Proposal (due Thu May 1)

After your TA meeting, submit your proposal via Project Proposal Form. The course staff will provide detailed comments. Your proposal should describe your research question, planned datasets, and intended methods.

Midterm report (due Fri May 15)

A 4-page submission. The bulk should be extensive exploratory data analysis of your dataset(s). Include at least one analysis using methods taught before the due date, plus plans for additional analyses using methods covered later. Address all comments from your proposal.

Final report and peer evaluations (due Mon Jun 8, 11:59 PM)

An 8-page submission (references and plots included in the page count). Aim to employ three or more statistical methods from the course. Address all comments from your midterm report.

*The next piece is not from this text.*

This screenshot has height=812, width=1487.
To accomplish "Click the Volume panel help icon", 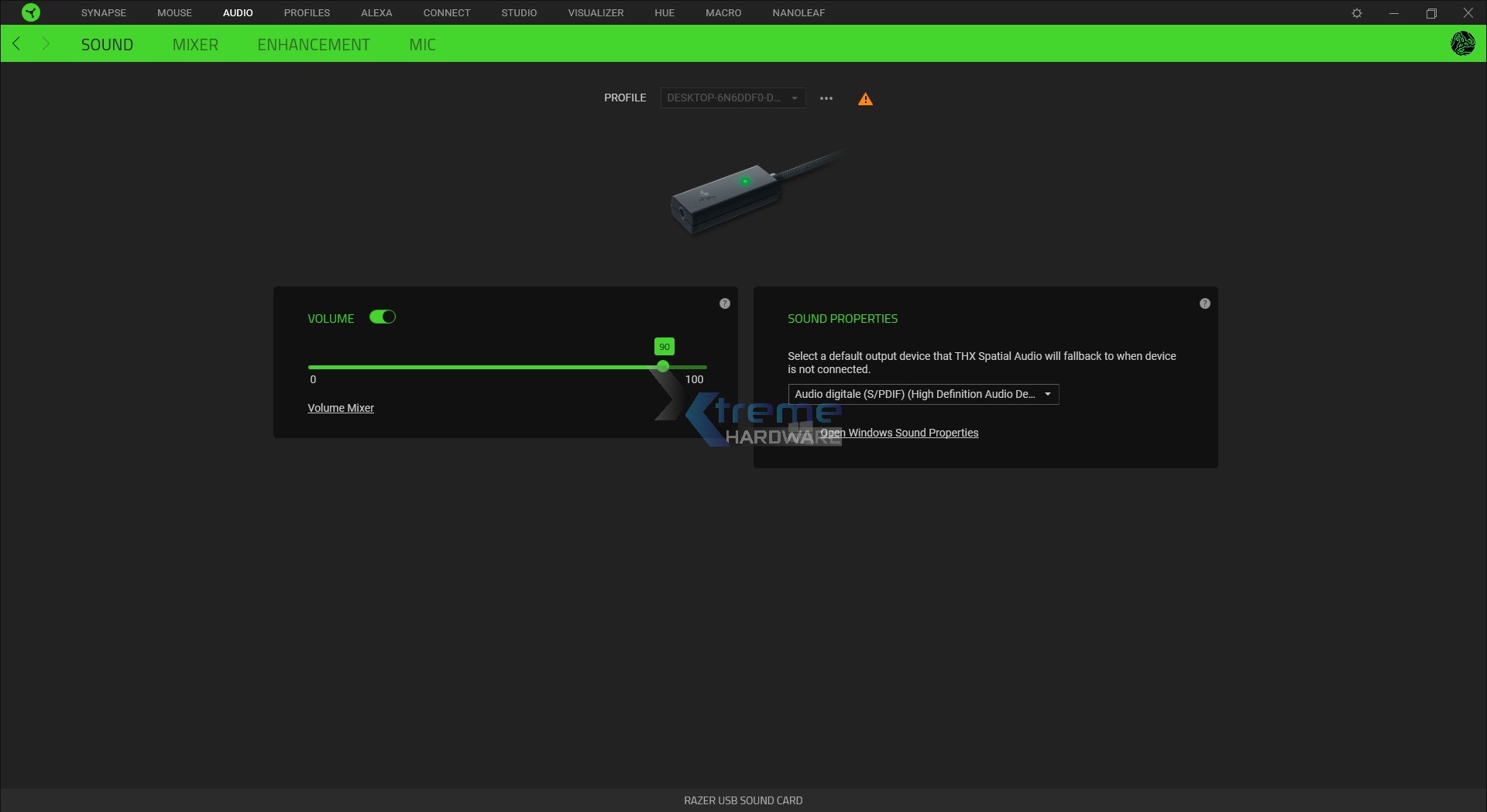I will click(x=725, y=303).
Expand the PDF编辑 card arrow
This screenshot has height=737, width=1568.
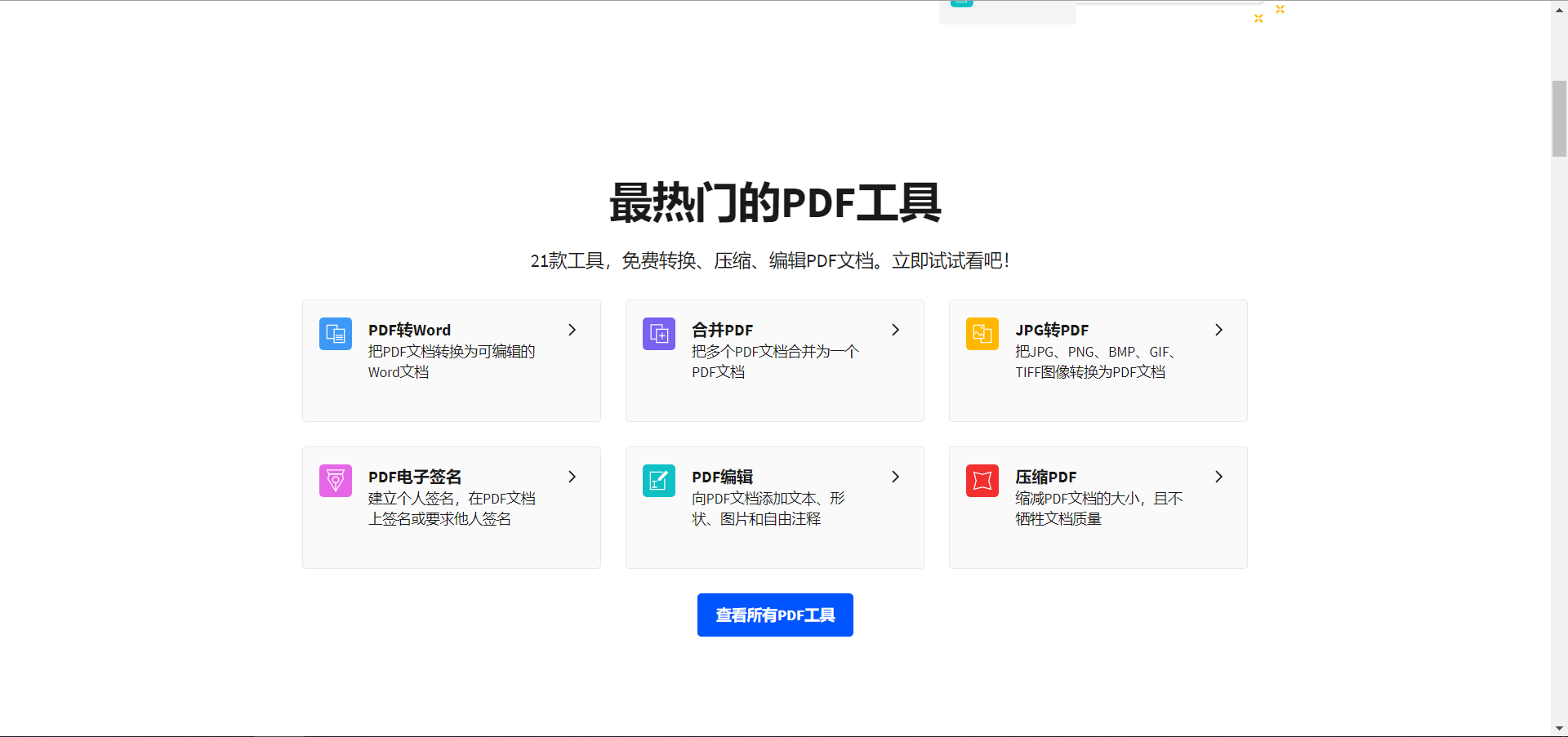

Each team member submits an individual peer evaluation. The form asks you to estimate each teammate’s percentage contribution to the project, describe their specific contributions, and flag any concerns. Peer evaluations are confidential and factor materially into individual project grades.

In-person presentation (May 26 – Jun 10)

Each team gives a ~20-minute presentation to the course staff, scheduled during the final two weeks of the quarter (May 26 – Jun 10). Sign-up slots will be posted in week 8. All team members must attend.

The presentation should cover your research question, key findings, and one methodological choice you found interesting or surprising. Visual aids are optional — prepare slides, a poster, or walk through your report.

Sign up for a slot on the scheduling sheet.

Grading

The project is 30% of the course grade. Components:

ComponentWhat we look for
ProposalClear question, feasible plan, suitable data
Midterm reportThorough EDA, at least one analysis, responsiveness to feedback
Final reportMultiple methods applied thoughtfully, clear writing, addressed feedback
PresentationCan explain and defend your work in person
Peer evaluationHonest assessment of team contributions; used to adjust individual grades up or down from the team grade

The project is intentionally open-ended. As long as your team has spent sufficient time collecting, cleaning, exploring, and analyzing data — and has addressed feedback on your proposal and midterm report — you should receive high marks. If you have concerns about your project’s direction, visit office hours.

Report outline

This outline works for many projects. Yours may differ.

Introduction and motivation — Research questions, why they matter, hypothesis, brief summary of results.

Relevant work — Who else has studied this question? How does your project relate to or extend existing work?

Data and methods — Data sources, cleaning steps, methods used, and how each method addresses your research questions. For most teams, the core will be EDA followed by linear and/or logistic regression.

Results and discussion — Findings and interpretation. This is typically the longest section. Aim for 4–6 well-designed figures (not more than 8). Only include plots that advance your narrative.

Conclusion — To what extent did you answer your research question? What would you do with more time?

FAQs

Can we collect our own data? Yes. If using a survey, share a draft with the course staff before publishing. Effective survey design takes longer than expected — plan ahead.

Can reports exceed 8 pages? You may include an appendix of supplementary results, but the teaching team may not review material beyond 8 pages. Include only results that serve your narrative.

Can reports be double-spaced? Use whatever spacing tells your story effectively. Well-designed figures with informative captions are often more valuable than additional text.

What if my project is not novel? Repeating and extending an existing analysis is a strong approach. Use a fresher dataset, add a new method, or apply the same techniques to a different domain.

How can I make my project more interesting? Frame it as a decision problem: what actions could a business, government agency, or NGO take based on your findings? Which actions have the best return on investment?

What if my data was sampled in a biased way? Consider reweighting. Identify demographic or contextual variables that may differ between your sample and the target population, then resample proportionally.